Former manager Bobby Valentine
“It was a different sound from his bat. One day I came to the ballpark very early to examine his bats. I went to the other shelter to see if they were any different. They were heavy; they were no different. He was different.”
“I was sorry that Willie had to play candlestick in a way on that hole. It was the worst place in the world to play baseball. It was always windy and cold. The sun was always in your eyes 10,000, 12,000 people at every game. If he played in the boxing boxes in Cincinnati and Philadelphia and some other places today, he’d hit 70 homers a year. He wasn’t just a power hitter. He was a good hitter. He loved to talk hitting. When he was would have hit behind me and [Joe] Morgan, he would have done 500 or 600 more runs. “
Former manager and catcher Joe Torre
“Willie was a batsman in left and right center. The ball parks he played didn’t help him. He hit 660 homers, but he had to earn each of them at home. But in the gap they were very deep. And he played at candlestick. After noon the ball flew to the right field, but some nights you could shoot a bazooka in the left field and the ball went nowhere. “”
One night in Milwaukee in 1961, Mays hit four home runs in one game.
“The wind knocked another down. Otherwise he would have had five.”
“Willie didn’t want to wait in the box. He wants you to throw the ball now. There have been times when I put a sign down but I didn’t put anything down. And Willie spoke to you. He said,” I know , what you do. I know what you’re doing. “It was impossible not to love him, even though he scared you to death for being so good. I tried to distract him once by talking to him. I gave him one Asked the question on the plate, I don’t remember what it was about, maybe about a restaurant, and while he was answering the question, he knocked the ball out of the stadium, then half-turned to me as he got to the first base went and said to me, “I’ll end the story later. ‘”
“Willie would be put on the plate and he swung his bat back and forth like only Willie could. And every time he swung this way, he went back that way [toward the catcher]he would look for the sign. Back then there was no one who played drums or hit trash cans. But peanuts Lowrey [the Giants first-base coach] told him what pitch would come. So I sit back there and Willie steps out of the box and looks at me and says, “Are you going to call a signal or what?” And I said, “As soon as you stop looking back here.” And he laughed and said, ‘Oh, you got me! Oh you got me! ‘”
Most of this power came from Mays’ legendary strong hands.
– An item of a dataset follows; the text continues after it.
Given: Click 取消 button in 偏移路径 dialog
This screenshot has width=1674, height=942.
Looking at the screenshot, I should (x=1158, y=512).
“I approached him once as a rookie behind the batting cage. I asked him, ‘Why are you playing me right behind second base? I’m going to hit that ball over your head.’ Willie said, “Boy, because you choked on the bat. You’re not strong enough to hit that ball over my head. So I’ll play you right behind second base. “Then he showed me his hands. The muscle between thumb and forefinger looked like a golf ball. He said,” Boy, let me see your hands. “I had nothing. He said: “That’s why I play you behind the second base.” So I immediately squeezed the handles to get the muscle in there. “
“When you shook Willie’s hand, you shook a hand – a man’s hand. It’s him, Rico Carty and Hank [Aaron]. Willie’s hand would devour your hand. It swallowed it up. “
Duane Kuiper, former Major League and Giants broadcaster
“The truth is, the guys who played in the ’60s all had big, strong hands – Mays, Aaron, [Willie] McCovey, [Frank] Robinson, [Orlando] Cepeda. They were all like dairy farmers milking cows by hand. You had to put your hand in these guys first or they’d crush them. My father always said to me, “You have to win the handshake.” But you couldn’t with Willie. “
Bench (who has his own huge hands)
“Willie’s hands are so thick. When we were playing golf, we both had the oversized handles. He came over and grabbed my clubs and said, ‘These feel good.'”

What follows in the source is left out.